Data excerpts =

• • •

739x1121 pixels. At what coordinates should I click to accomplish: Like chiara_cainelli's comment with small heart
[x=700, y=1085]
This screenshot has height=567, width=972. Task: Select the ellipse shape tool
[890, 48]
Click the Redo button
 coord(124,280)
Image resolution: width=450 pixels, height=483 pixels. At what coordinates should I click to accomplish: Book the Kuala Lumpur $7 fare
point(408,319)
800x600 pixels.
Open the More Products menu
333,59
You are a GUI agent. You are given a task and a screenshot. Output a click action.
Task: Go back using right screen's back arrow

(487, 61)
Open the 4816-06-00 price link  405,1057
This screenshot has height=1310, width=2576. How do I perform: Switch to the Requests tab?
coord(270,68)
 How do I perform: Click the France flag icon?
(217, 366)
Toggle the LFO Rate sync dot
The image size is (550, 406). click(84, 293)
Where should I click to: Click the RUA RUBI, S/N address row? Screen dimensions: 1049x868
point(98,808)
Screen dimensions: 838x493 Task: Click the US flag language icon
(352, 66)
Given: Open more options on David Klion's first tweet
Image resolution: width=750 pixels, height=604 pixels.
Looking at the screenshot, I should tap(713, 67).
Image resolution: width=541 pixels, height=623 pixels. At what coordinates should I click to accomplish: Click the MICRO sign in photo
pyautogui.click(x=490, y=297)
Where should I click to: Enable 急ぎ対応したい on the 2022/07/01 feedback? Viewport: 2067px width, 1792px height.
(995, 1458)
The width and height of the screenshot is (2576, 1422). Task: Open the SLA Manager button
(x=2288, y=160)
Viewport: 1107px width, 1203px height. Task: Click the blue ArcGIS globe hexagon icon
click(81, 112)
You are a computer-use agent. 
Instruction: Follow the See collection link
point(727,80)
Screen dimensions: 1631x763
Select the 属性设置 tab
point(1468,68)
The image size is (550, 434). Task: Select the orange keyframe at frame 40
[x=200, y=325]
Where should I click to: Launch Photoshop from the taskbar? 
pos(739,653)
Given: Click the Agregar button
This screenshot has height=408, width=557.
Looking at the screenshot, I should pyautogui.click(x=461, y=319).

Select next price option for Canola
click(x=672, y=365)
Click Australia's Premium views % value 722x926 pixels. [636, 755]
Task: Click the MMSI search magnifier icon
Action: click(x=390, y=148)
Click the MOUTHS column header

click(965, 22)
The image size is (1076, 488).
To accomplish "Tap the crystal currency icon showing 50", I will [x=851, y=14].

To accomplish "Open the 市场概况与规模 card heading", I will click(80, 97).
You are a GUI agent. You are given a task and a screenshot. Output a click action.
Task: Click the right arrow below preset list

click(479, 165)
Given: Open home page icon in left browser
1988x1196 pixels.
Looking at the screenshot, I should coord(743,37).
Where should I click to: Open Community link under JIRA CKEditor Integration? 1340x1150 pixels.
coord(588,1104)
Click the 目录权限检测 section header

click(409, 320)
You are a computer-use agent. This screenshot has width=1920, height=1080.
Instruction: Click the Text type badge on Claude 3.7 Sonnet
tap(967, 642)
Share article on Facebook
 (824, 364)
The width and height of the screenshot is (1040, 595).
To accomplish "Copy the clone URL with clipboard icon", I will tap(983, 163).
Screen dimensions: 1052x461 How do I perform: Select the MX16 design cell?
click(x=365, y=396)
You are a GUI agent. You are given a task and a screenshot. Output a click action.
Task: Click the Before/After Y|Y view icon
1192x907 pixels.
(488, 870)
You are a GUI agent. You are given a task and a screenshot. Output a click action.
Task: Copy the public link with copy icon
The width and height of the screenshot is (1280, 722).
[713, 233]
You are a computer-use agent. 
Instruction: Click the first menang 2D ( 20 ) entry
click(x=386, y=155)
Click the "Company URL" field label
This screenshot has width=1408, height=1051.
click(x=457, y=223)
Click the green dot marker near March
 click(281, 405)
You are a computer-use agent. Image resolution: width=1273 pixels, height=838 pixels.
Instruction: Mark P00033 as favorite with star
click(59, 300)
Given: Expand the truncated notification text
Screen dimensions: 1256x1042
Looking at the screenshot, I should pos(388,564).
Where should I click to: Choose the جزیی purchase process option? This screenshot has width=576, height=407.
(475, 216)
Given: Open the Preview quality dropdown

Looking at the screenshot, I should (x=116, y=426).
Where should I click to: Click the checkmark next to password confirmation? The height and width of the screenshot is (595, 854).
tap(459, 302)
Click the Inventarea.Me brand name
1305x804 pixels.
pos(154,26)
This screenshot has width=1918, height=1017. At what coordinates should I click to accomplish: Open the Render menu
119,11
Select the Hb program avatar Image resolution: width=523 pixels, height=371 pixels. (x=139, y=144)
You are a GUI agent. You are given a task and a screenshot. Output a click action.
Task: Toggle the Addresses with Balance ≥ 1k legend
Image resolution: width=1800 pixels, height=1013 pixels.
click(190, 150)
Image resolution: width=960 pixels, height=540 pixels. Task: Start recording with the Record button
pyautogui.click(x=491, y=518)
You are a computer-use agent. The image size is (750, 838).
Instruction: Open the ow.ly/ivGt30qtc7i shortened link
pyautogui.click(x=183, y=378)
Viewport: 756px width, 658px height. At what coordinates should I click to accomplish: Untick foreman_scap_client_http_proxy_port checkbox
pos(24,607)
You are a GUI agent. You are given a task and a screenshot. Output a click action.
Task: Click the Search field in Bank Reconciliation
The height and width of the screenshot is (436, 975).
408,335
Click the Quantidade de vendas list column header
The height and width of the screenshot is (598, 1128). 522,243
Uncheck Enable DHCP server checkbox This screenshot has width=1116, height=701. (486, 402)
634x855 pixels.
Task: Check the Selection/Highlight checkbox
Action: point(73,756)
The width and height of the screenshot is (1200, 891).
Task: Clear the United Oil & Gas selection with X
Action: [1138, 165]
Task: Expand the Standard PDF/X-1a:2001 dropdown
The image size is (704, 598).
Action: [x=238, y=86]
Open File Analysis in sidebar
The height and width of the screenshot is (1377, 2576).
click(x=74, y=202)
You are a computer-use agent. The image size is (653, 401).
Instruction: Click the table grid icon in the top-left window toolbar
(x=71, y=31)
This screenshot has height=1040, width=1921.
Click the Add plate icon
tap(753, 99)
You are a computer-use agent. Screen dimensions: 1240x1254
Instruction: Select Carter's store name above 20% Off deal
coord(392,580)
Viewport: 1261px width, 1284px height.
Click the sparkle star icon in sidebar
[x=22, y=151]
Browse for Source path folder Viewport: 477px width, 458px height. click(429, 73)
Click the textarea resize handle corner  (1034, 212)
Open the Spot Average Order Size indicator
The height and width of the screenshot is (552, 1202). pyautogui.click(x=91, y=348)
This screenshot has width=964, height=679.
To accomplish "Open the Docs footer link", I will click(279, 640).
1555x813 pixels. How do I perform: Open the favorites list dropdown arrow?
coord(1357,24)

• • •

Convert the stretch of material from the line containing "Click the textarea" through the end of the material into a numbered list, omitting any blank lines.

1. Click the textarea resize handle corner  (1034, 212)
2. Open the Spot Average Order Size indicator
3. The height and width of the screenshot is (552, 1202). pyautogui.click(x=91, y=348)
4. This screenshot has width=964, height=679.
5. To accomplish "Open the Docs footer link", I will click(279, 640).
6. 1555x813 pixels. How do I perform: Open the favorites list dropdown arrow?
7. coord(1357,24)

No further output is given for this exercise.